Task requirements: Copy out every line of text in the material below word for word, and leave the pictures out of your answer.

══ Input material ══

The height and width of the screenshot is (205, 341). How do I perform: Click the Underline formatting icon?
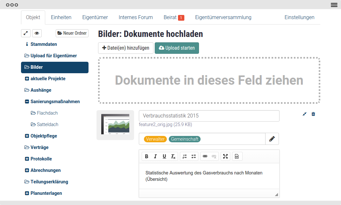point(164,156)
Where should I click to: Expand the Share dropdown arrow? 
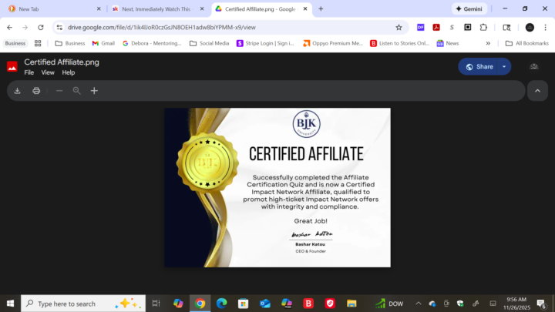click(x=504, y=67)
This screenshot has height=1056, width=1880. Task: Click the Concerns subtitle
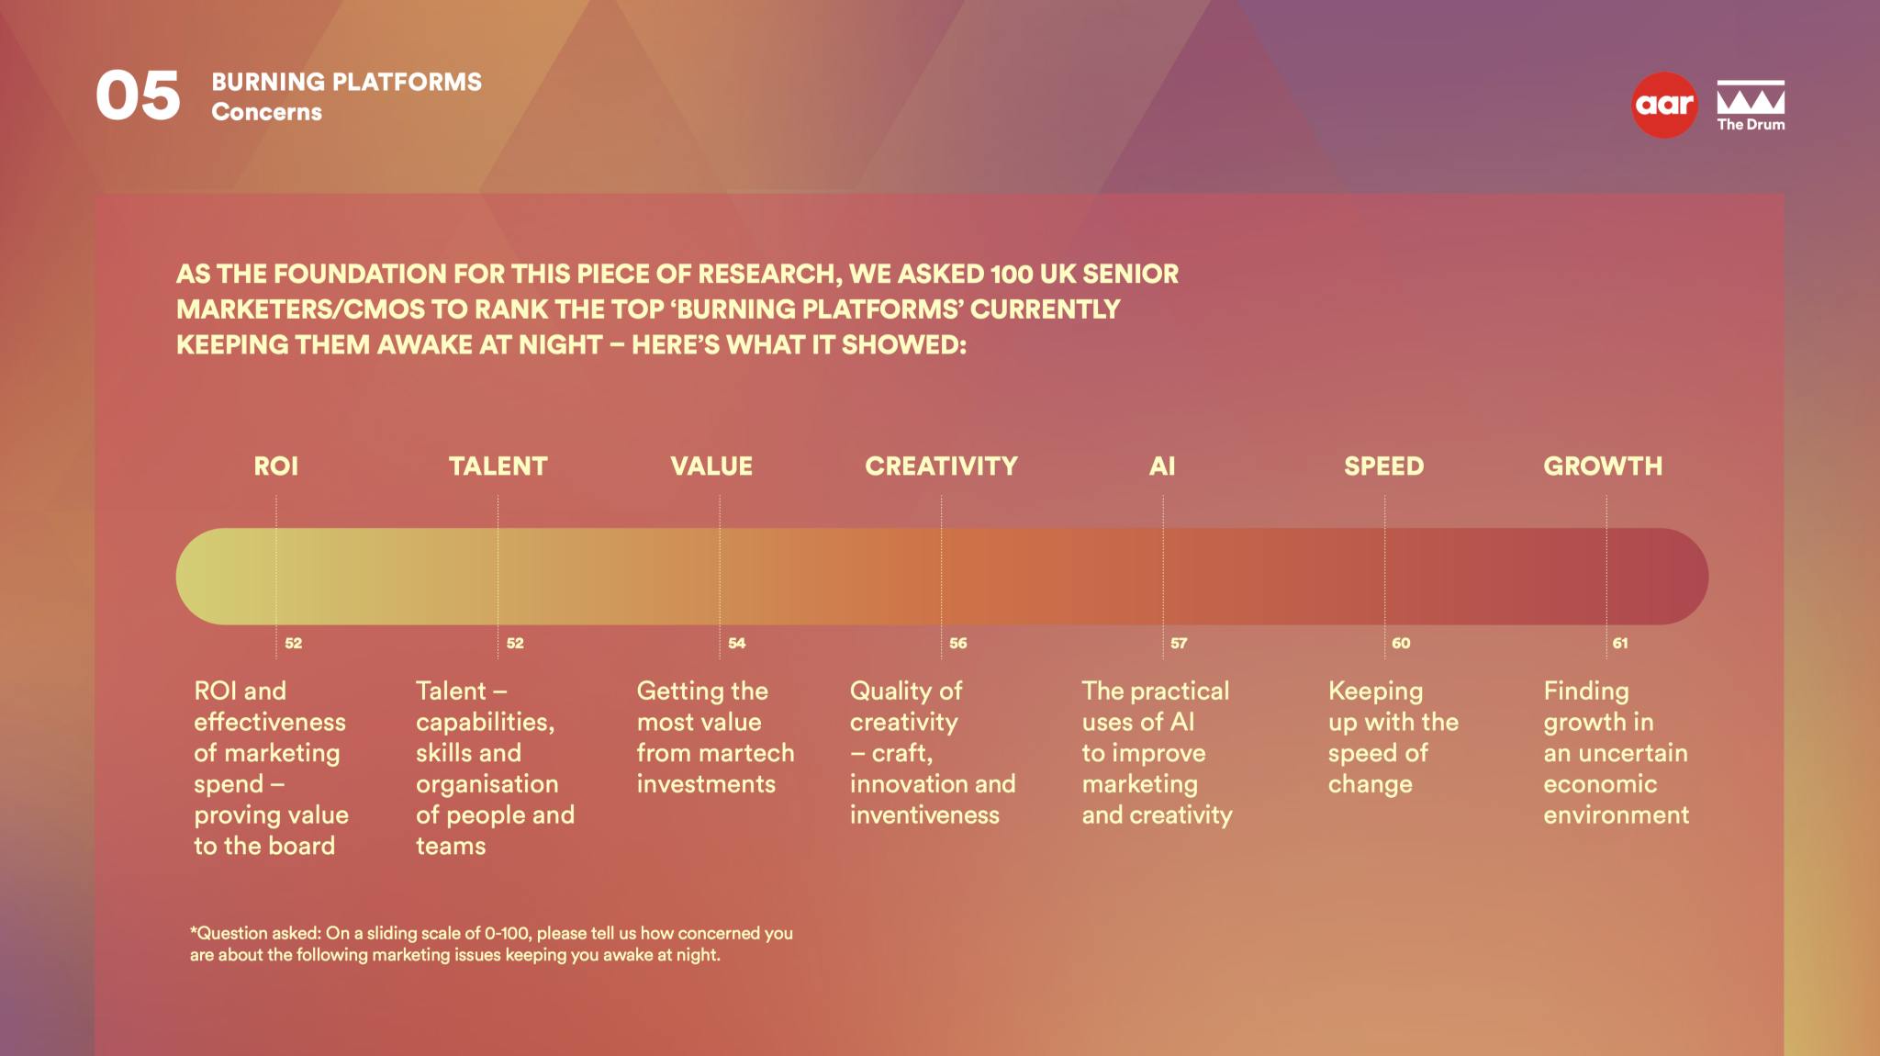click(x=266, y=112)
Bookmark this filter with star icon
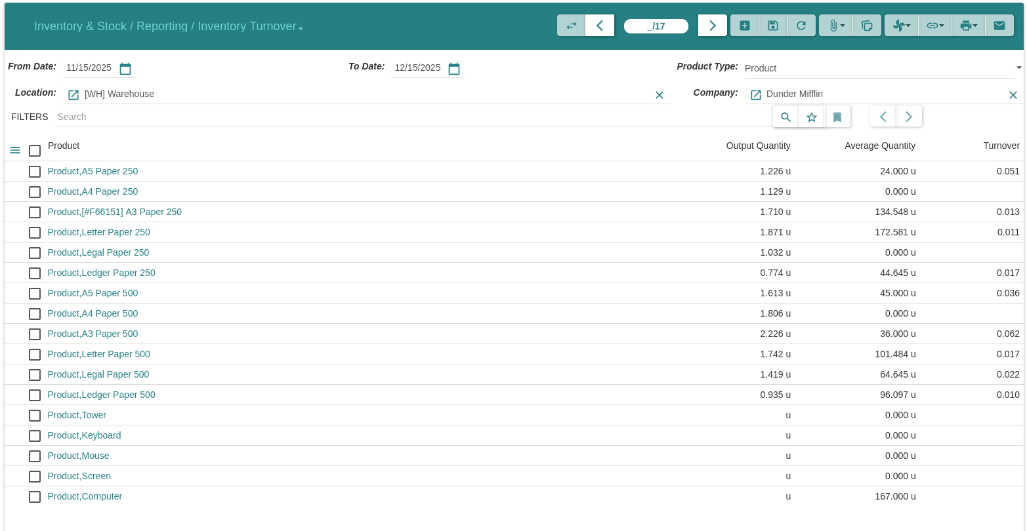This screenshot has width=1027, height=531. [x=812, y=117]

═══

Expected answer:
The height and width of the screenshot is (205, 341). How do I perform: Click the Underline formatting icon?
point(164,156)
Where should I click to: Expand the Share dropdown arrow? 
click(x=504, y=67)
This screenshot has height=1056, width=1880. Task: Click the Concerns subtitle
click(x=266, y=112)
Bookmark this filter with star icon
This screenshot has width=1027, height=531. [x=812, y=117]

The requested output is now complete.